What is Thyroid Cancer

What is Thyroid Cancer

what is Thyroid cancer image of the thyroid area

image courtesy of: dagus 2010 on flickr

The thyroid is a small gland that can be found in the lower part of the neck. Small but mighty, this important gland is responsible for keeping our metabolism on an even keel. It also produced certain hormones in the body. When the cells inside the thyroid become malignant the beginnings of thyroid cancer have begun to evolve. It is not known what exactly causes thyroid cancer but certain things can put you at risk.  Being a woman your chances for being diagnosed for thyroid cancer are three times more than men.

Signs of Thyroid Cancer

You may not experience any signs at all for thyroid cancer. If you experience any of the following symptoms have them checked out with your doctor.

  • Any unusual lumps or nodules on your neck, usually in the front
  • Problem swallowing
  • Any pain or discomfort in the neck and throat
  • A persistent cough
  • Lymph nodes that are enlarged in the neck
  • Any changes in your voice like hoarseness

Treatment Options

In order to diagnose thyroid cancer a physical exam is the place to start. Your doctor will check your neck and lymph nodes for anything unusual. Blood tests will check for abnormal levels of the hormone that the thyroid produces. An ultrasound can show pictures of nodules that are too small for you to feel. A thyroid scan will show any nodules that may be cancerous. And a biopsy of thyroid tissue will also reveal cancerous cells. Treatment options include any of the following or a combination of them.

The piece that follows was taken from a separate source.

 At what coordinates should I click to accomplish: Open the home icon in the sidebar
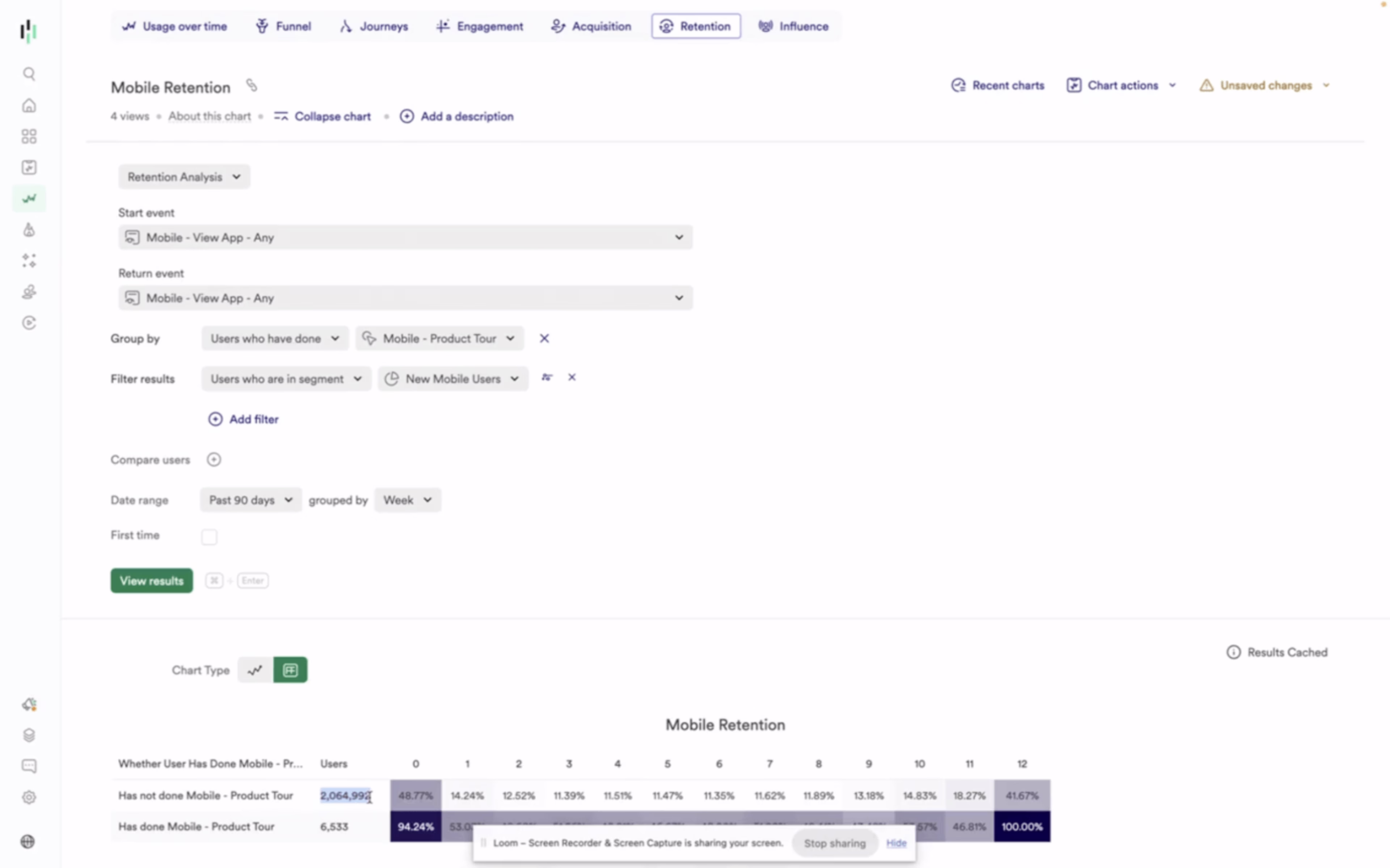pos(29,106)
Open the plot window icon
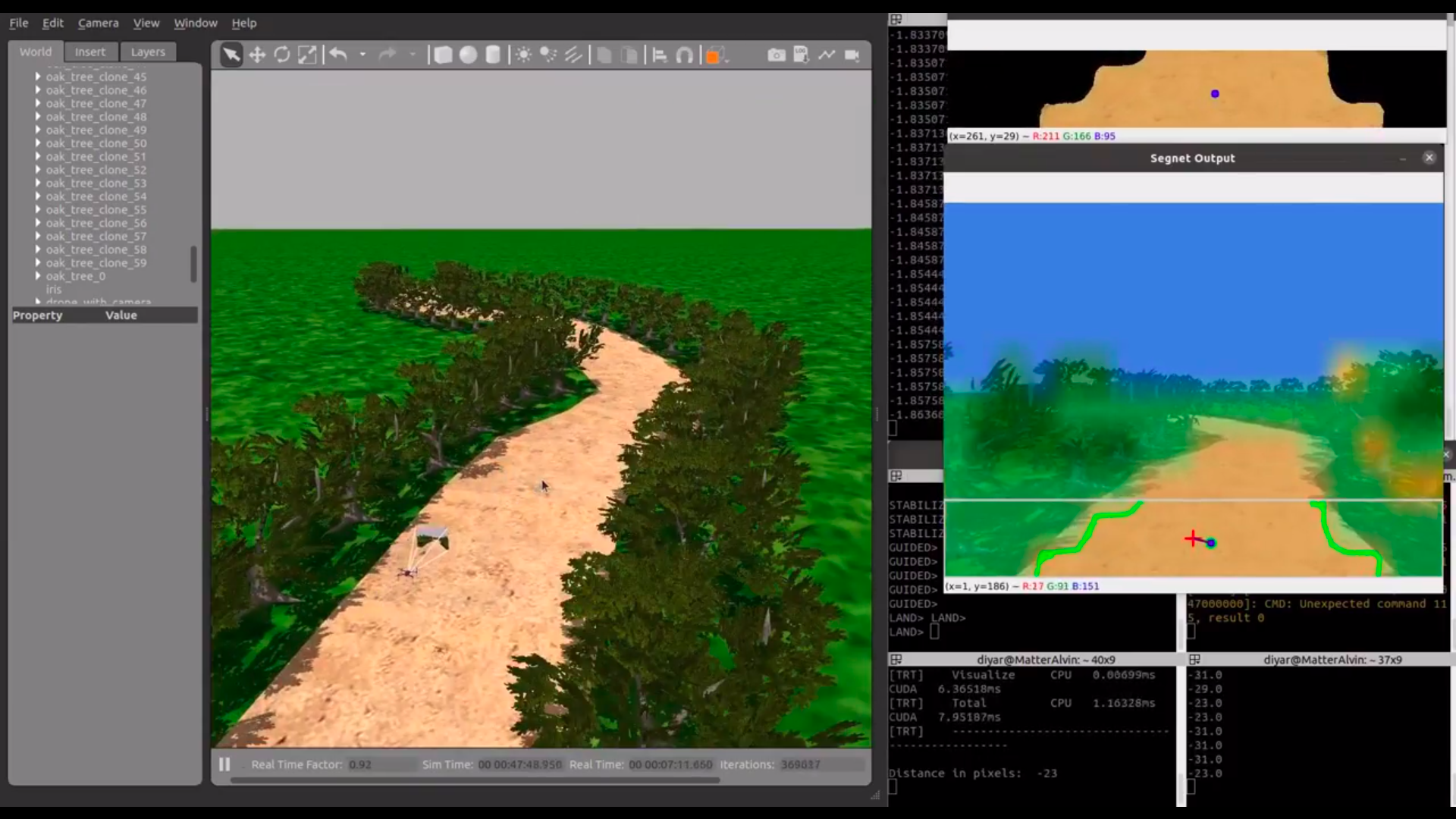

  • The removal of all or part of the thyroid through surgery is an option depending on the level of the cancer.
  • If the cancer has spread the surgeon may also remove some of the lymph nodes. Another procedure is used to remove part of the thyroid gland or just one lobe.
  • Hormone treatment may be administered after surgery to return your body to the level of hormones that your thyroid was generating prior to the surgery.
  • Radioactive iodine therapy is used to kill cancer cells that cause papillary or follicular thyroid cancer.
  • External radiation uses the same type of rays that are used in x-rays to focus directly on the cancerous cells. It is a process that spans several weeks, usually five days a week.
  • The drugs used in chemotherapy work for medullary and anaplastic cancer as well as other types of thyroid cancers.